The SIGMORPHON 2022 Shared Task on Morpheme Segmentation
Khuyagbaatar Batsuren, G\'abor Bella, Aryaman Arora, Viktor, Martinovi\'c, Kyle Gorman, Zden\v{e}k \v{Z}abokrtsk\'y, Amarsanaa Ganbold,, \v{S}\'arka Dohnalov\'a, Magda \v{S}ev\v{c}\'ikov\'a, Kate\v{r}ina, Pelegrinov\'a, Fausto Giunchiglia, Ryan Cotterell, Ekaterina Vylomova

TL;DR
The SIGMORPHON 2022 shared task evaluated systems on morpheme segmentation across multiple languages and tasks, achieving high accuracy and outperforming existing subword tokenization methods, with resources openly shared for future research.
Contribution
This paper introduces a comprehensive shared task on morpheme segmentation, providing new benchmarks, datasets, and evaluation results across diverse languages and morphological phenomena.
Findings
Best system achieved 97.29% F1 score in word-level segmentation.

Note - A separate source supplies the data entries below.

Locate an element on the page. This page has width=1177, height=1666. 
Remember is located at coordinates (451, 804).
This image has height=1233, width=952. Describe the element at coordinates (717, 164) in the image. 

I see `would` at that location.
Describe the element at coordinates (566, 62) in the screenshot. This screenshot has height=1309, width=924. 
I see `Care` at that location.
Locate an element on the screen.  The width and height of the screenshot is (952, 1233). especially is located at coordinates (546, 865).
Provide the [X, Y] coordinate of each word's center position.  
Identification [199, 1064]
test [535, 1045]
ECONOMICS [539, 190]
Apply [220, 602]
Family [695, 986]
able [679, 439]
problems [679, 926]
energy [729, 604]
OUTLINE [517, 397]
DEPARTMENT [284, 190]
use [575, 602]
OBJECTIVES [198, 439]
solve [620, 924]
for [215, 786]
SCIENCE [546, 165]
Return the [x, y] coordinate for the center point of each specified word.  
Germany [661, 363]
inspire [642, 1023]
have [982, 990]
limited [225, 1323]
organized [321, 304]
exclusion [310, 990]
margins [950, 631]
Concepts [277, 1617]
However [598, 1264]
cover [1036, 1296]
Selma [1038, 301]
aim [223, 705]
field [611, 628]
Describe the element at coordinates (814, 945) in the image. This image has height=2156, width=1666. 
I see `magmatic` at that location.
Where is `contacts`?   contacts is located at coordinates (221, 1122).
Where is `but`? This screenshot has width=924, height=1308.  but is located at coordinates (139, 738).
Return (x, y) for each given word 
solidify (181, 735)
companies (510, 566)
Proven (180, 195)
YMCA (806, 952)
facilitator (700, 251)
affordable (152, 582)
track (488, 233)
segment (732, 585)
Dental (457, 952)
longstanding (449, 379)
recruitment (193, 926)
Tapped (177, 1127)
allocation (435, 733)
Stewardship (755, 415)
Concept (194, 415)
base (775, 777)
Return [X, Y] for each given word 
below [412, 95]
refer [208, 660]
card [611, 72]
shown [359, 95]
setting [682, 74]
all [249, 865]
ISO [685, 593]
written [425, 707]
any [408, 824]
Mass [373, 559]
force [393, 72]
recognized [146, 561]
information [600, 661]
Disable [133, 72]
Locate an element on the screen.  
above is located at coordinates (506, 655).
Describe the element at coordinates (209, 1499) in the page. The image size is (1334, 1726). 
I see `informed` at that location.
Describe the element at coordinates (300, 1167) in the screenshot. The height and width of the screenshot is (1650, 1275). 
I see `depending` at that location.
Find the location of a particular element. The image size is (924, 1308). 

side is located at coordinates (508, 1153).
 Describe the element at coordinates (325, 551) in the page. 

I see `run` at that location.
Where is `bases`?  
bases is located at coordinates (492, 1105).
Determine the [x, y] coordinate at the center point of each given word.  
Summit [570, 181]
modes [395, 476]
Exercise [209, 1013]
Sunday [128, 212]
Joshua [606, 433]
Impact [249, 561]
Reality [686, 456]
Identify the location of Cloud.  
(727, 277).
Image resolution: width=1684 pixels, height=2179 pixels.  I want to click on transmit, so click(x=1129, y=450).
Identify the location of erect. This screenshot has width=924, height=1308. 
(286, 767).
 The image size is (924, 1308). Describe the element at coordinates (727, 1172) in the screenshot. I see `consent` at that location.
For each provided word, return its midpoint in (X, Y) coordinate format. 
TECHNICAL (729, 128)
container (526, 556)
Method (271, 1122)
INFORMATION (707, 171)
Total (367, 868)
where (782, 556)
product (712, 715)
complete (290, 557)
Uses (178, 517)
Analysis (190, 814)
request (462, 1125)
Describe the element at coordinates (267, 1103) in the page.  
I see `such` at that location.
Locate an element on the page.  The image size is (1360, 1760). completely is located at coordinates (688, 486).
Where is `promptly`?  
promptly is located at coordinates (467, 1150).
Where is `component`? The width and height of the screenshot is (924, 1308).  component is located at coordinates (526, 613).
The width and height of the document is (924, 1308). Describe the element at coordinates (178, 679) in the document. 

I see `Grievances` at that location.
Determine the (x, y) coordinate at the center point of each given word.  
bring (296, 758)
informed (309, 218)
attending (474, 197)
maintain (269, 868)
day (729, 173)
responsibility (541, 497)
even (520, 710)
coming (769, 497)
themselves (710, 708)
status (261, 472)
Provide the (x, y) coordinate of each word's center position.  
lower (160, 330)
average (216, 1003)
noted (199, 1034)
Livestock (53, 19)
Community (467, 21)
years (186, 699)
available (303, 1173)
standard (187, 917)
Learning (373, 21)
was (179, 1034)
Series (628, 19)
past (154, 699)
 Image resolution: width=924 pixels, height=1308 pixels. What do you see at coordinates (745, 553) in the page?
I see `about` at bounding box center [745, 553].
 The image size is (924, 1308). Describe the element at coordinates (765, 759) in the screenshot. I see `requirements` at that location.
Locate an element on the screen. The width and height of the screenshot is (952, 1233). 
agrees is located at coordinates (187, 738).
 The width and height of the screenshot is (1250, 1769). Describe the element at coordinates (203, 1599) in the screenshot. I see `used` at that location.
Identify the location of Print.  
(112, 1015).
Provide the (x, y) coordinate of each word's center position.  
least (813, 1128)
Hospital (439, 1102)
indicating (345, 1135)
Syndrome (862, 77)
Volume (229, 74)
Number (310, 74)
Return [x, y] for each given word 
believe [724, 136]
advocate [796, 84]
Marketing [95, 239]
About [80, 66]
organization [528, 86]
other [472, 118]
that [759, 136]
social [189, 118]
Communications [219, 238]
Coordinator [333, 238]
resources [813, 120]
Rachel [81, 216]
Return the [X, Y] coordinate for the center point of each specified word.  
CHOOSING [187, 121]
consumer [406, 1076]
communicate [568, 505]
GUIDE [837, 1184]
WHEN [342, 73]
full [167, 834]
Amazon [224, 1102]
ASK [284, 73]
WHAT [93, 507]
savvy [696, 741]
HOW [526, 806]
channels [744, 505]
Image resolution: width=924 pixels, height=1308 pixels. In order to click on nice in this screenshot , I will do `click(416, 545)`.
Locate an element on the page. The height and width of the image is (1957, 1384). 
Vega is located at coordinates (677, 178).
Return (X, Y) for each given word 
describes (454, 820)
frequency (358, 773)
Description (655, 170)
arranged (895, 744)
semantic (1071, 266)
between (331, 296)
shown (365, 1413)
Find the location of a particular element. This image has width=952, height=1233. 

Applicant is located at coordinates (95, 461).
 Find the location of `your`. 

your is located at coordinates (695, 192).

Systems outperformed state-of-the-art subword tokenization methods by 30.71%.
Resources and datasets are publicly released for future research.
Abstract
The SIGMORPHON 2022 shared task on morpheme segmentation challenged systems to decompose a word into a sequence of morphemes and covered most types of morphology: compounds, derivations, and inflections. Subtask 1, word-level morpheme segmentation, covered 5 million words in 9 languages (Czech, English, Spanish, Hungarian, French, Italian, Russian, Latin, Mongolian) and received 13 system submissions from 7 teams and the best system averaged 97.29% F1 score across all languages, ranging English (93.84%) to Latin (99.38%). Subtask 2, sentence-level morpheme segmentation, covered 18,735 sentences in 3 languages (Czech, English, Mongolian), received 10 system submissions from 3 teams, and the best systems outperformed all three state-of-the-art subword tokenization methods (BPE, ULM, Morfessor2) by 30.71% absolute. To facilitate error analysis and support any type of future studies, we…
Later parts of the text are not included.